Park City Municipal Will Build A Large Scale Renewable Energy Power Plant
Park City Municipal announced that an RFP is going out for contracts to build a renewable power plant. Park City has a goal to be operationally carbon neutral by 2022. This project will help meet the deadline. Carolyn Murray has this:
Park City will partner with Salt Lake City, Summit County, Deer Valley Resort, Park City Mountain Resort and Utah Valley University. Sustainability Director, Luke Cartin said building the energy facility in Utah is good for the economy providing jobs and a tax base.
“We’re putting an RFP out to build a largescale renewable energy facility which is a fancy way to say either wind farm, solar farm, geothermal or mix of those somewhere in Utah to power our operations. And, that RFP goes out hopefully the end of this week or around the holiday season. It’s one of the last major pieces coming on line. But, yeah, we’re on track cruising to meet that 2022 deadline.”
Cartin said the City is partnering with other entities because it is more affordable. They have an ambitious goal to begin construction next fall with completion in 2022.
“Well, it will most likely be in the central part of Utah. And, everyone says well why can’t we build it in Summit County? The reason it doesn’t make the most sense up here is you know, land cost is expensive. But truthfully, we get snow. So, if you’re building solar panels and they get covered with snow, it doesn’t make the most sense. And, our power comes from six different states right now. So, if we can put it in central Utah, tie it into some transmission lines. The great thing is it creates jobs and tax revenues for rural parts of the state. So, these folks will get guaranteed property tax revenues for 20 to 25 years, depending on how long the plants in the ground. Plus, some maintenance jobs and all these pieces. So, it will benefit the state overall.”
Cartin said the city’s operations for 2017 and 2018 show reductions in overall emissions even with their reliance on gas and diesel for some equipment. City buildings are now designed to be net zero.
“We’re designing city facilities to make as much power on sight to handle their annual energy use.”
Cartin said bringing the renewable facility on line in 2022 will do a lot to reduce emissions because the city is working now to electrify everything possible, like its bus fleet.
“As we build this renewable plant, we also are electrifying things. The fleets the easiest example. So, we’re switching things over to electricity and then we can feed it with 100 percent renewable electricity as well.”

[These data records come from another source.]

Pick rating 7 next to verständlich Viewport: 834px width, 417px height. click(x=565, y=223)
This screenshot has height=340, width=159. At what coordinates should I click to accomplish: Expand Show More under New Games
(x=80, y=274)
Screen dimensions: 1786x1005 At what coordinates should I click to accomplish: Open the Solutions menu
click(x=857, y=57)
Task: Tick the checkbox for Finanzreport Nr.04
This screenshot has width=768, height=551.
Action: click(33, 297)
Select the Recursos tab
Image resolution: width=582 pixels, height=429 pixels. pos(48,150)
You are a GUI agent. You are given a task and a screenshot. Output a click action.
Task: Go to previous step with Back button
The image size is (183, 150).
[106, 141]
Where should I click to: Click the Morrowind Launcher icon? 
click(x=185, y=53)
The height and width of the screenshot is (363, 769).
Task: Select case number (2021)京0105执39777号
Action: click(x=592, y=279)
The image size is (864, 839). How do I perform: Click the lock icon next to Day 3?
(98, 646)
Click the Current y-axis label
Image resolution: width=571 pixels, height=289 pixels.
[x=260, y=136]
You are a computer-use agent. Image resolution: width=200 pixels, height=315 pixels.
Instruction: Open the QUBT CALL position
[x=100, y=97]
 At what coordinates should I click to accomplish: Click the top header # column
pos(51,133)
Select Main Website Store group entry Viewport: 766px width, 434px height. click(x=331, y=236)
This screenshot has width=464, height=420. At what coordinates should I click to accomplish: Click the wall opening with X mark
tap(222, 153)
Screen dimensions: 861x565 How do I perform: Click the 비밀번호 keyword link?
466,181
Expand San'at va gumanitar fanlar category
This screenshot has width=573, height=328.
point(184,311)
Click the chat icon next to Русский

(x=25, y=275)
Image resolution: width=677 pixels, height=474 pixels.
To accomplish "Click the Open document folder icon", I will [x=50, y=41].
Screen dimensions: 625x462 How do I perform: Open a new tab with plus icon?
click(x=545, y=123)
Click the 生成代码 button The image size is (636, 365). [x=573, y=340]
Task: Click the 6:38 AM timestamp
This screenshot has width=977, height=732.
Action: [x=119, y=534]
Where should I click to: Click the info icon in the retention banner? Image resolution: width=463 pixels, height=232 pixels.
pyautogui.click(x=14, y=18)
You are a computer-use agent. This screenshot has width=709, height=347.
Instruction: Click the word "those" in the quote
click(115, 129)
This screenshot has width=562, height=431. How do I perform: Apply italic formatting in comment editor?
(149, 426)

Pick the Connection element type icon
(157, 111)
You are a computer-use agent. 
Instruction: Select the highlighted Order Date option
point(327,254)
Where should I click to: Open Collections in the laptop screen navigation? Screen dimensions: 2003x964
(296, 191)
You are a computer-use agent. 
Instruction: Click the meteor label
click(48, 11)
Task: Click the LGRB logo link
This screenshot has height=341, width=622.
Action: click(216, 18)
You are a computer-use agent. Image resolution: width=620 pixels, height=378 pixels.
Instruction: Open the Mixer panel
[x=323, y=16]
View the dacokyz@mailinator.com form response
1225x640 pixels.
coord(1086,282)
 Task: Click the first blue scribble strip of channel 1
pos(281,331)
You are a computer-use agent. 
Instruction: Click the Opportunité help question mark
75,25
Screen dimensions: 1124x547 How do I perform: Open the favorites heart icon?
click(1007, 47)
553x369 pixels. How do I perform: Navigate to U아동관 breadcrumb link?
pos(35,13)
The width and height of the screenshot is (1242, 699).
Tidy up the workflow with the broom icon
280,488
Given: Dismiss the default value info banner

The Utah Legislature does not allow cities or counties to impose carbon impacts to building code. The City could ban wood burning fireplaces to improve air quality but requiring solar wiring on new buildings or snow melt devices on private property is not lawful. Despite this, Park City received a Gold Certification from the Department of Energy for making it easier to conserve energy under the existing guidelines.
“We’re considered something called a non-home-rule state. So, compare us to Colorado. The state legislature controls the power on this. So, I can’t touch energy code. It’s just not within our city’s powers. It’s set at the legislative piece. Colorado, communities can set energy code. They can say hey, if you’re going to put in a hot tub, you have to off set it with on sight solar panels. Or, if you want to build a massive snow melted driveway, you need to pay into this fund. We don’t have the ability to do that. We can’t say, no you can’t put in a super inefficient natural gas boiler.”
Cartin said Park City is working with business owners to access special financing through the Department of Energy to update energy efficiencies. He said hotels, retail and resorts seem to be on board with the new goal.
“You can now take a 30-year loan on that, just slightly above municipal bonding rates. So, that can get paid off and it gets paid off through your property tax. It’s a huge, huge financing mechanism for hundreds of thousands of dollars of projects. So, our goal is to really try to incentivize, raise awareness and find those partners. You know, Vail Resorts has a net goal for 2030. Deer Valley came and spoke about supporting our goals as well.”
The joint RFP is going out in the next few days for the largescale renewable power facility. It will be posted for 45 days with completion expected the end of 2020.